Many children offer evidence of reincarnation when they remember past life experiences. A few scientists have been treating this seriously and investigated the evidence for decades.
Wikipedia says: “Jim B. Tucker is a child psychiatrist and Professor of Psychiatry and Neurobehavioral Sciences at the University of Virginia School of Medicine. His main research interests are children who claim to remember previous lives, and natal and prenatal memories.” “Tucker worked for several years on this research with Ian Stevenson before taking over upon Stevenson’s retirement in 2002.” The Carlson endowment helps fund a professorship in their division, which “remains one of the few university-associated groups in the world to use scientific methods to study the paranormal.” John Cleese has been interested in these subjects for years and uses his celebrity status to help them raise money for further research.
Comedian/actor John Cleese is best known for his roles in the British TV series, “Monty Python’s Flying Circus,” which premiered in 1969. He also played Basil Fawlty in the 1970s TV show “Fawlty Towers” and had a starring role in the movie, “A Fish Called Wanda” in 1988. But starting in 1980, Cleese began to develop a spiritual side, influenced by the Esalen Institute in California. He has come to have “faith” in life after death and reincarnation, despite disputing much of California’s new age nonsense along with organized religion.
Tucker has written several books on the subject including Life Before Life: A Scientific Investigation of Children’s Memories of Previous Lives and Return to Life: Extraordinary Cases of Children Who Remember Past Lives.
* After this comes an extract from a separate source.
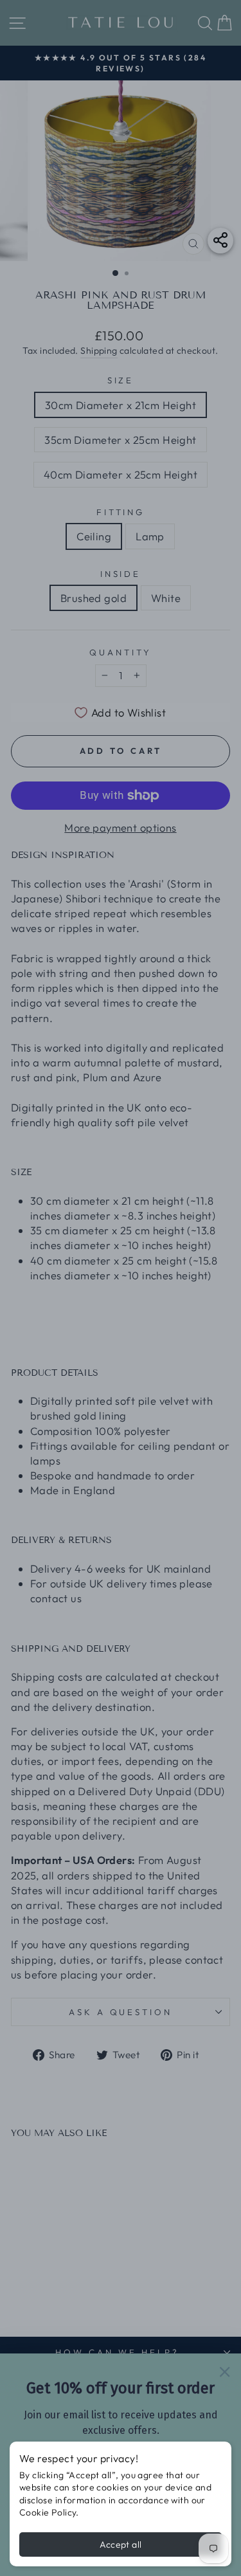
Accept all (121, 2544)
“Stevenson helped to found the Society for Scientific Exploration in 1982 and was the author of around three hundred papers and fourteen books on reincarnation, including Twenty Cases Suggestive of Reincarnation (1966) and European Cases of the Reincarnation Type (2003). His major work was the 2,268-page, two-volume Reincarnation and Biology: A Contribution to the Etiology of Birthmarks and Birth Defects (1997). This reported two hundred cases of birthmarks and birth defects that seemed to correspond in some way to a wound on the deceased person whose life the child recalled. He wrote a shorter version of the same research for the general reader, Where Reincarnation and Biology Intersect (1997).”